↓

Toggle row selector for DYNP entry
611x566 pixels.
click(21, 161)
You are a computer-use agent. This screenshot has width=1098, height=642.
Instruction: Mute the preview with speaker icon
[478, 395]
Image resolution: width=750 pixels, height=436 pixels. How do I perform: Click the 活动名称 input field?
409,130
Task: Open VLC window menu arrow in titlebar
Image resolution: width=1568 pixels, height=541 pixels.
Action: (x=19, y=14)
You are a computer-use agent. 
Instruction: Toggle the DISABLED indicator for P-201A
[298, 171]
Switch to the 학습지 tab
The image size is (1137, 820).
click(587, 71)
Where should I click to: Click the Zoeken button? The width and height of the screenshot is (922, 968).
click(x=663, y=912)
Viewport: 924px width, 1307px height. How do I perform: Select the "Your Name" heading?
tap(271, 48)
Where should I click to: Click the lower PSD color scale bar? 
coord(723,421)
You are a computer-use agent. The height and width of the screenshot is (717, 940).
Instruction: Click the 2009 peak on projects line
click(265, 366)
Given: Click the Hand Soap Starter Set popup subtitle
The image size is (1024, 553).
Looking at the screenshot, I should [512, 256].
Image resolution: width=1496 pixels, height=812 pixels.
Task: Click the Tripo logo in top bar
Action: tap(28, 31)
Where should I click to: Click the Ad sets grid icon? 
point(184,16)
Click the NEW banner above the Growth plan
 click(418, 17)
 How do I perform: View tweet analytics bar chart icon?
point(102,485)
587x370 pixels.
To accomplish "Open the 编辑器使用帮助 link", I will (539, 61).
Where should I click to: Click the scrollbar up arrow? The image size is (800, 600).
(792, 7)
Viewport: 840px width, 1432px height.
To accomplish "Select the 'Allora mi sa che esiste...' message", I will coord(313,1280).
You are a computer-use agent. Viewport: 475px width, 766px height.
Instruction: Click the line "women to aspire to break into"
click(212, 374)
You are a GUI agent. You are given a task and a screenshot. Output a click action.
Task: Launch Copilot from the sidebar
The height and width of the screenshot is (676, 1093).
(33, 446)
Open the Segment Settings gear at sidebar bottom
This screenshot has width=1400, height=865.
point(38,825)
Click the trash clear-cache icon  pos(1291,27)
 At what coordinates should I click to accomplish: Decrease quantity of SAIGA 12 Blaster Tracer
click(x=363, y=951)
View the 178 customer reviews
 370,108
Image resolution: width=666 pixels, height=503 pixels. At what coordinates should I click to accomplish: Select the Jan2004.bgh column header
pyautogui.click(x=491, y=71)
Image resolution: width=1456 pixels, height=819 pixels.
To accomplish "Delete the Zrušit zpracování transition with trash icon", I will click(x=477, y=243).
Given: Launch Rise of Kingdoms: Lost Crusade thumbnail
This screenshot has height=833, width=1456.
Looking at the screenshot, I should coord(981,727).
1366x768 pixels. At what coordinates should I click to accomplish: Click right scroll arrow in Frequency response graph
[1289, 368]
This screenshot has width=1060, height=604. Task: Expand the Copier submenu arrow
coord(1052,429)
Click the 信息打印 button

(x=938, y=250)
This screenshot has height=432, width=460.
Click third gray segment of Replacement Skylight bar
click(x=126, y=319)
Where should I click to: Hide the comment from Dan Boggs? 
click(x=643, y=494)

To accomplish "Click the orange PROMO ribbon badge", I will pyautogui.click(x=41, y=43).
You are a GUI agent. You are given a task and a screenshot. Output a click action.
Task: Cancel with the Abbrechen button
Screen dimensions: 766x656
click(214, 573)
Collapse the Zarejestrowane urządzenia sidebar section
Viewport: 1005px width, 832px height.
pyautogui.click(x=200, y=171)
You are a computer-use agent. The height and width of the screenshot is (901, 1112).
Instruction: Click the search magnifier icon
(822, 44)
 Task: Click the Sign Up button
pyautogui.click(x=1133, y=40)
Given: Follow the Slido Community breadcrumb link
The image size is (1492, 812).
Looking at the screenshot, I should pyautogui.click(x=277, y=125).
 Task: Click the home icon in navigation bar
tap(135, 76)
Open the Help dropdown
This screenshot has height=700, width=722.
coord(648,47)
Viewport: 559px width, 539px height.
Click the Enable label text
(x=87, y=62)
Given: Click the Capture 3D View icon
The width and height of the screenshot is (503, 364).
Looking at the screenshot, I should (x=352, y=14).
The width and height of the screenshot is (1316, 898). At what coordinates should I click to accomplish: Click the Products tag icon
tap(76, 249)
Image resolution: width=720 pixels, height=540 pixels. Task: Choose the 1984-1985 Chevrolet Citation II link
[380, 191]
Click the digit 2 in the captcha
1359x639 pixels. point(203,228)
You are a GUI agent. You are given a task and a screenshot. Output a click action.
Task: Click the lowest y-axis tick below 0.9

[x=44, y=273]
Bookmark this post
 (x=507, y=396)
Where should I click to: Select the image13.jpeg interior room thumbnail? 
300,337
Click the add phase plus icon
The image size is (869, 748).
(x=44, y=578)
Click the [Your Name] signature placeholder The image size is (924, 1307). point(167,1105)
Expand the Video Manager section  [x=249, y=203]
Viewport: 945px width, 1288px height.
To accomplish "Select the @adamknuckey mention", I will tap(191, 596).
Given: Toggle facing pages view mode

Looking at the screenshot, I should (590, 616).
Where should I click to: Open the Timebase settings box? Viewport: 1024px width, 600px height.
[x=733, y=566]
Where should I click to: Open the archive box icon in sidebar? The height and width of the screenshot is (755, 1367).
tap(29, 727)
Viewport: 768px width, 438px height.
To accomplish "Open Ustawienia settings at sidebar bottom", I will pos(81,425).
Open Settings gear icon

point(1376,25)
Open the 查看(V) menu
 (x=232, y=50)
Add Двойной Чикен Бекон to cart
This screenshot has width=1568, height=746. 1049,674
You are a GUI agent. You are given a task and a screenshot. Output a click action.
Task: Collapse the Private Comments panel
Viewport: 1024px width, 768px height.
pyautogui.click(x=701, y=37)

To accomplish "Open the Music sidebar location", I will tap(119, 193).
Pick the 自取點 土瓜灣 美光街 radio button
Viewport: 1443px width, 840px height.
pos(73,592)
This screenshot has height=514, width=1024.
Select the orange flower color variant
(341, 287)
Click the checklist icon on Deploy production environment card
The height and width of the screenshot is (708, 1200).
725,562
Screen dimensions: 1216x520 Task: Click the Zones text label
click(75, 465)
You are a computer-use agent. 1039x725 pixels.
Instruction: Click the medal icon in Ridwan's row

↑

What is needed is an exact copy of the lines from the one containing "Where should I click to: Open the Timebase" through the final line of the data, both included, and nothing more.

Where should I click to: Open the Timebase settings box? Viewport: 1024px width, 600px height.
[x=733, y=566]
Where should I click to: Open the archive box icon in sidebar? The height and width of the screenshot is (755, 1367).
tap(29, 727)
Viewport: 768px width, 438px height.
To accomplish "Open Ustawienia settings at sidebar bottom", I will pos(81,425).
Open Settings gear icon

point(1376,25)
Open the 查看(V) menu
 (x=232, y=50)
Add Двойной Чикен Бекон to cart
This screenshot has width=1568, height=746. 1049,674
You are a GUI agent. You are given a task and a screenshot. Output a click action.
Task: Collapse the Private Comments panel
Viewport: 1024px width, 768px height.
pyautogui.click(x=701, y=37)

To accomplish "Open the Music sidebar location", I will tap(119, 193).
Pick the 自取點 土瓜灣 美光街 radio button
Viewport: 1443px width, 840px height.
pos(73,592)
This screenshot has height=514, width=1024.
Select the orange flower color variant
(341, 287)
Click the checklist icon on Deploy production environment card
The height and width of the screenshot is (708, 1200).
725,562
Screen dimensions: 1216x520 Task: Click the Zones text label
click(75, 465)
You are a computer-use agent. 1039x725 pixels.
Instruction: Click the medal icon in Ridwan's row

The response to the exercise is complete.